Bersihkan Hati, Bukan Citra Diri

 



Di era media sosial seperti sekarang, banyak orang begitu fokus mempercantik citra di mata manusia. Foto diatur, kata-kata dirangkai indah, penampilan dipoles sempurna. Namun sering kali, di balik itu semua, hati justru diabaikan. Padahal, citra hanya memikat mata manusia, sementara hati yang tuluslah yang memikat rahmat Allah. Rasulullah ﷺ mengingatkan kita: “Sesungguhnya Allah tidak melihat rupa dan harta kalian, tetapi Allah melihat hati dan amal kalian.” (HR. Muslim).


Membersihkan hati berarti menata niat, membuang iri, dengki, sombong, dan riya’, serta menumbuhkan keikhlasan. Hati yang bersih membuat seseorang tetap konsisten dalam kebaikan, meskipun tidak ada yang memuji atau melihat. Sebaliknya, citra diri sering kali hanya berorientasi pada pandangan orang lain—indah di luar, rapuh di dalam.


Bahaya dari mengejar citra semata adalah munculnya riya’, ujub, dan rasa bangga diri yang berlebihan. Ibadah bisa berubah menjadi ajang pamer, dan kebahagiaan diukur dari komentar serta tepuk tangan manusia. Inilah mengapa membersihkan hati jauh lebih penting: karena hati yang bersih akan memancarkan kebaikan tanpa harus dibuat-buat.


Cara membersihkan hati dimulai dari memperbanyak dzikir dan istighfar, melakukan muhasabah setiap hari, beramal tanpa berharap publikasi, berani meminta maaf dan memaafkan, serta menuntut ilmu agama secara konsisten.

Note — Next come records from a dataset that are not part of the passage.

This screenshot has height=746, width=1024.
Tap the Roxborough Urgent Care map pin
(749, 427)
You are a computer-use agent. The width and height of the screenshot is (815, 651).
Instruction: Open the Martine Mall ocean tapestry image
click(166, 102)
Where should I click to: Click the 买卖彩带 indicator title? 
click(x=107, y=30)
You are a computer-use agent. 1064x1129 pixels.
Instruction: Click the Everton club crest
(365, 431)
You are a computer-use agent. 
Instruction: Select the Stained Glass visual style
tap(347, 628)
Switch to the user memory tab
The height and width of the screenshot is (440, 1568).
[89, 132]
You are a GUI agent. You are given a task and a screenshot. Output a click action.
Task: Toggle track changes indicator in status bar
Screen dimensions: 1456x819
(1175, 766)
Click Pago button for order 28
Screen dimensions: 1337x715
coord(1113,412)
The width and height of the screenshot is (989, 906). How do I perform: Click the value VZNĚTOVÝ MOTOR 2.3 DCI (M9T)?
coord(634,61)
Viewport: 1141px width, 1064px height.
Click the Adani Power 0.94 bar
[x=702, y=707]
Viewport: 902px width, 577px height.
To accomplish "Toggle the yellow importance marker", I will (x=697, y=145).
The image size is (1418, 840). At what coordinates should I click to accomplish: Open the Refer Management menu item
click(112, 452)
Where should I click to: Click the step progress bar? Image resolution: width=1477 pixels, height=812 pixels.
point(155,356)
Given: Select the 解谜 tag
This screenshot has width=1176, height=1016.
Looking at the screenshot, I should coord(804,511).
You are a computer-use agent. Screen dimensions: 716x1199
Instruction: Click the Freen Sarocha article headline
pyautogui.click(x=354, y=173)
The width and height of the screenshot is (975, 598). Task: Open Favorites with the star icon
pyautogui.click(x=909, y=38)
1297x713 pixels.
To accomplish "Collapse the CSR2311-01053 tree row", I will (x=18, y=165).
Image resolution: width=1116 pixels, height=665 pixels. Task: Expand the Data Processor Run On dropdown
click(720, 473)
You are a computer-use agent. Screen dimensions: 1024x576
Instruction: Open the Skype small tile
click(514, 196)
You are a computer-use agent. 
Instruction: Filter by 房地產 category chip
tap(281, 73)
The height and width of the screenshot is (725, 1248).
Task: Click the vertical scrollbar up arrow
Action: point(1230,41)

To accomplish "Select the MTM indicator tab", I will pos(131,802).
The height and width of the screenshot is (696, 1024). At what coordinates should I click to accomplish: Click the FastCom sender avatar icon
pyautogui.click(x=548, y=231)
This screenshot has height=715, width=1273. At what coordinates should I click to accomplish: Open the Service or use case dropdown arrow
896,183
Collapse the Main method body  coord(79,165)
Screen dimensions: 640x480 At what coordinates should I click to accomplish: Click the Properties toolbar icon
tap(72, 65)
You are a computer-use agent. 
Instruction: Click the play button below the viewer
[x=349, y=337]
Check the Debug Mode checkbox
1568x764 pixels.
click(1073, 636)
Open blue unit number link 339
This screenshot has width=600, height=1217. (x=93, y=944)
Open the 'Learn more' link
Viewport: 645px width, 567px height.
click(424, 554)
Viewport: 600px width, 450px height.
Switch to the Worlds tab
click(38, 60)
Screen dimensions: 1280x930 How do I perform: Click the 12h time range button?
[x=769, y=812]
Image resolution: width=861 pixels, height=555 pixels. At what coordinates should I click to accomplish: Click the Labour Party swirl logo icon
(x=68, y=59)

Semua ini bukan pekerjaan sekali jadi, tetapi perjalanan seumur hidup.


Mari kita renungkan: hati yang tulus akan memantulkan cahaya kebaikan, sedangkan citra hanya sekadar topeng yang mudah retak. Citra mungkin memikat manusia untuk sementara, tetapi hati yang bersih akan memikat Allah untuk selamanya. Nabi ﷺ bersabda: “Ketahuilah, di dalam tubuh ada segumpal daging. Jika ia baik, seluruh tubuh baik. Jika ia rusak, seluruh tubuh rusak. Itulah hati.” (HR. Bukhari dan Muslim).